貴方返す人、僕は貸す人と言わんばかりに、毎回同じことの繰り返し。
(ホッとしてたはずなのに、なんでだろう)
ぼーっとしながら、私は図書室のカウンターから彼が積んでいく本を取って、もくもくと返していく。
(彼のことは怖くないし、ここでは嫌なこともないのに)
あまり仕事が無い時は、私も彼の真似をして、適当な本を読んでいた。
彼のように文字のたくさんある本を選んだが、分からない漢字がたくさんあったので、ひらがなを主に拾い読みしつつ、文脈を推定して読み取っていく。
(彼は、どうしてるんだろう)
ちらりと彼を見ると、やはり心ここに在らずと言った感じで黙々と読んでいた。
数十秒から一分でページをめくっていて、私よりもだいぶ速かった。
彼の顔をこっそりと、本で顔を隠しつつ覗き込む。
何を考えて、どう、生きているんだろう。
——途端、彼がこちらを見て、目が合った。
(っ——!)
私は顔を守るように、ページの間に顔を埋める。
顔が熱く、自分が耳まで真っ赤になっているのが分かった。
なんだかよく分からないけれど、どきどきが止まらなかった。
× × ×
私は彼とコミュニケーションを取りたいという欲求が生まれていた。
ただ、なんだか恥ずかしくて、なんだか怖くて、とても出来る気がしなかった。
頭の中で、声をかける場面を思い浮かべる。
『こんにちは、その本は面白いですか?』
「——……っ」
思い浮かべるだけで、なんだか恥ずかしくて、堪らなくて、一言も発せなかった状態から、
「こ……」
一文字発するのも恥ずかしくて出来ない状態から、
「こん……にち……は」
やっと一単語になる状態まで、
「こんにち、は。そちらの本、面白いですか」
(言えた——!)
やっと言える状態まで、何度も何度も声をかける場面を夢想して、シミュレーションした。
× × ×
私はこれまで無い胸の高まりを感じながら、図書委員の仕事についた。
まだ始まって間もない、図書室に人が少ない時間。
私は心臓がバクバクする中、その——何度も練習した文句を言おうと、言おうとして、
彼を振り向かせるため——彼の名前を呼ぼうとした。
「あ——」
あれ、なんだっけ?
友達がいなかったせいか、人の名前を覚えられない私のことは、私が一番よく知っている。
でも、それも覚えたはずなのに。
これまでは呼ばないから人の名前なんて覚えられなくて良いと思っていたけれど、この時だけは——。
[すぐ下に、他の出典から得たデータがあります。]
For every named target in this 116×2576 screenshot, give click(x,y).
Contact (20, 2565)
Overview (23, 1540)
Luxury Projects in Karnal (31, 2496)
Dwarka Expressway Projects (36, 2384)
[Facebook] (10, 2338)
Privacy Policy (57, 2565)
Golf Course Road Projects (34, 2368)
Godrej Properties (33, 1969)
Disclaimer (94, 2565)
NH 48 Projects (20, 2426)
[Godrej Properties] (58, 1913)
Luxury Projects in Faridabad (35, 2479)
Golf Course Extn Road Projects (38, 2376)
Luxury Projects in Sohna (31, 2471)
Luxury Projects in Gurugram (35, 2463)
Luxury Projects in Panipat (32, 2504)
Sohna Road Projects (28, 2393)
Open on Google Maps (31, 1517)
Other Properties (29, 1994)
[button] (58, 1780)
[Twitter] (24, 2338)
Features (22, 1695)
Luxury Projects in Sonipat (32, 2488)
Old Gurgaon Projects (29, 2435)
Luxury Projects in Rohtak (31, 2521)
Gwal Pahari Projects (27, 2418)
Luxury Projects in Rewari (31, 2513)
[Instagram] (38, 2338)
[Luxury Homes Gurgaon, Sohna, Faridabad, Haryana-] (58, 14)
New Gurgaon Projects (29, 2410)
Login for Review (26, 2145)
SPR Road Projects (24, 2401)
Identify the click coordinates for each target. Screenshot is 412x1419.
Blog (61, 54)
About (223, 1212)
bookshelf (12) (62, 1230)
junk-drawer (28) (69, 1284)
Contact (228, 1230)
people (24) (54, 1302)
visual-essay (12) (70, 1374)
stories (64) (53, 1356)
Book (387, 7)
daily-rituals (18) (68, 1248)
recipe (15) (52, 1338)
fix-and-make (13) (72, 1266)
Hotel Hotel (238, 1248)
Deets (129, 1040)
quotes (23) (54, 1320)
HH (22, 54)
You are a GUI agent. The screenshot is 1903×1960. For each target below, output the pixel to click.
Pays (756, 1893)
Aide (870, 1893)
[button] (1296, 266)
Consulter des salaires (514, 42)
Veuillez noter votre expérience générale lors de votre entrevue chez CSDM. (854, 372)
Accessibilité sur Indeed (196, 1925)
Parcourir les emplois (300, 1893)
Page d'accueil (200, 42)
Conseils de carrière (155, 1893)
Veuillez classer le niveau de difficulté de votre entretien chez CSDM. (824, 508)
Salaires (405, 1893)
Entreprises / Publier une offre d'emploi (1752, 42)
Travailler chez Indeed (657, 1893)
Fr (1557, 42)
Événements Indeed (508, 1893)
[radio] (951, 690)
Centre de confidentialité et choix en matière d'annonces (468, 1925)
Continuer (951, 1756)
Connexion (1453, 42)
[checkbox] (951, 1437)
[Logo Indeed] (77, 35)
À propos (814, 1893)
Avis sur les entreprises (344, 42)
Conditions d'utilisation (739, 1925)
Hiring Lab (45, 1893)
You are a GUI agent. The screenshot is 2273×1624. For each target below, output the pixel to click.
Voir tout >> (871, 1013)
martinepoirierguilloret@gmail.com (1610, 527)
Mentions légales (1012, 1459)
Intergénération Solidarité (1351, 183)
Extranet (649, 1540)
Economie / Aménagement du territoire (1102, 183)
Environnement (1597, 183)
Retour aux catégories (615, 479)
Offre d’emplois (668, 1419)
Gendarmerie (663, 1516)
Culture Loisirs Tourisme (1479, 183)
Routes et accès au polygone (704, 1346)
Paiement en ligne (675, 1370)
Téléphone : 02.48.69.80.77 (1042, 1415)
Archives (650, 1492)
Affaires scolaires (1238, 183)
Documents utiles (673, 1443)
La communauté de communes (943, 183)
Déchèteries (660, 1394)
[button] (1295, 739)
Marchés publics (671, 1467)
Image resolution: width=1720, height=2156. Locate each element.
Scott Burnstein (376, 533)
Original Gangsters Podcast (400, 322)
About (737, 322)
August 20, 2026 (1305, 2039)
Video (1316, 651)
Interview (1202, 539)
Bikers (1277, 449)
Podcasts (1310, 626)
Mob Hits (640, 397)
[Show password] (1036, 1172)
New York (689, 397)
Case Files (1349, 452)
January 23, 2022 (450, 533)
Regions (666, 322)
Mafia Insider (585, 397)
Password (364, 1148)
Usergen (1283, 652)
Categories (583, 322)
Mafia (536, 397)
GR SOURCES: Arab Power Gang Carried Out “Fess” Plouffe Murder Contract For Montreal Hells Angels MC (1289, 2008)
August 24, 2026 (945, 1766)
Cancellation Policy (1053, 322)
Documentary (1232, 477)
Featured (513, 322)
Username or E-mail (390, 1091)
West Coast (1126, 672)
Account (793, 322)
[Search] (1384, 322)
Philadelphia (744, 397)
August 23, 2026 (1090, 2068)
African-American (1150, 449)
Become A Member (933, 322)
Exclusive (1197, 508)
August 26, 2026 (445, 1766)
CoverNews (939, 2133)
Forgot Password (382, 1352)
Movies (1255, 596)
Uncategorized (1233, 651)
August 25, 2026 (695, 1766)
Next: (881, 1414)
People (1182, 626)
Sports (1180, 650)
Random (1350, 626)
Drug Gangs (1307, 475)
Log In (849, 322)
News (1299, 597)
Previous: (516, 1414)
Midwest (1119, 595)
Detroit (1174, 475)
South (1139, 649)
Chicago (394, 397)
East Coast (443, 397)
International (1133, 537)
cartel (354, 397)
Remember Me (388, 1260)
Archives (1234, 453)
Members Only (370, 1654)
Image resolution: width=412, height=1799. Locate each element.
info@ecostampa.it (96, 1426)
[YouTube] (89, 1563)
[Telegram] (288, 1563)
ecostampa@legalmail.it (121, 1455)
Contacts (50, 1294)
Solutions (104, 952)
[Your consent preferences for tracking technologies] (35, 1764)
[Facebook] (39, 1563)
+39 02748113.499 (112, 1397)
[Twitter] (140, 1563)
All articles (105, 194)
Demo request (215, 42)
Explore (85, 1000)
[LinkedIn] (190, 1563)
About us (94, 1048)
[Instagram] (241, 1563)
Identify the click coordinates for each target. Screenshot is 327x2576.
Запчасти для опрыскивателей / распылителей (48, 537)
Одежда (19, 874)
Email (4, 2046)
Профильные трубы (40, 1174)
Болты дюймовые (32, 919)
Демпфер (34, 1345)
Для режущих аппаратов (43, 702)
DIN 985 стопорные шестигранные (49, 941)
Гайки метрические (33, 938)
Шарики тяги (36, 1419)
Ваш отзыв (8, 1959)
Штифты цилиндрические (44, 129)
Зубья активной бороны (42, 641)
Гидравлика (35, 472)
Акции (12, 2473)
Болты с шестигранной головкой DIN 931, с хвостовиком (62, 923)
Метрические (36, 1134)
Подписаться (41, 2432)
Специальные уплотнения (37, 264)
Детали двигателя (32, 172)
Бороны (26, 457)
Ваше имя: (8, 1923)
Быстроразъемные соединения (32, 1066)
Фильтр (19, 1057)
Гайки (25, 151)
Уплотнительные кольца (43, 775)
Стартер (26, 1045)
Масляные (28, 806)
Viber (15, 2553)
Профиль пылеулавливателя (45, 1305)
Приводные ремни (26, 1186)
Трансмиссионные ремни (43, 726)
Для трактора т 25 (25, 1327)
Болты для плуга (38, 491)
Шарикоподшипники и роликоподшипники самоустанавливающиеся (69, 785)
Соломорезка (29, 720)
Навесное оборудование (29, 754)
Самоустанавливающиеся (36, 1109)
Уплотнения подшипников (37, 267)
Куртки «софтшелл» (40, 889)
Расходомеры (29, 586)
彼が本から目を外し、こちらを見た。私の言葉を待っている。
ここから逃げ出してしまいたかった。
焦る私、増えていく空白。
——ああ、もうどうにでもなれ。
「あ……あっくん」
それは、私が初めて呼んだ、男の子の名前だった。
彼がこちらを振り向く、私の心臓は破裂しそうだった。
表情は——
今までにない、あるいは私にとって彼らしくない、けれどこの上なく魅力的な、子供っぽい笑顔で彼は言った。
「あはは、何それ。『あっくん』……。うん、僕は好きだよ、その呼び方」
——、——、——その、ひとことが——、ひとことが嬉しくて、嬉しくて——。
——私は——、哲さんを好きになったんだ。
——僕は、彼女に興味を持ったんだ。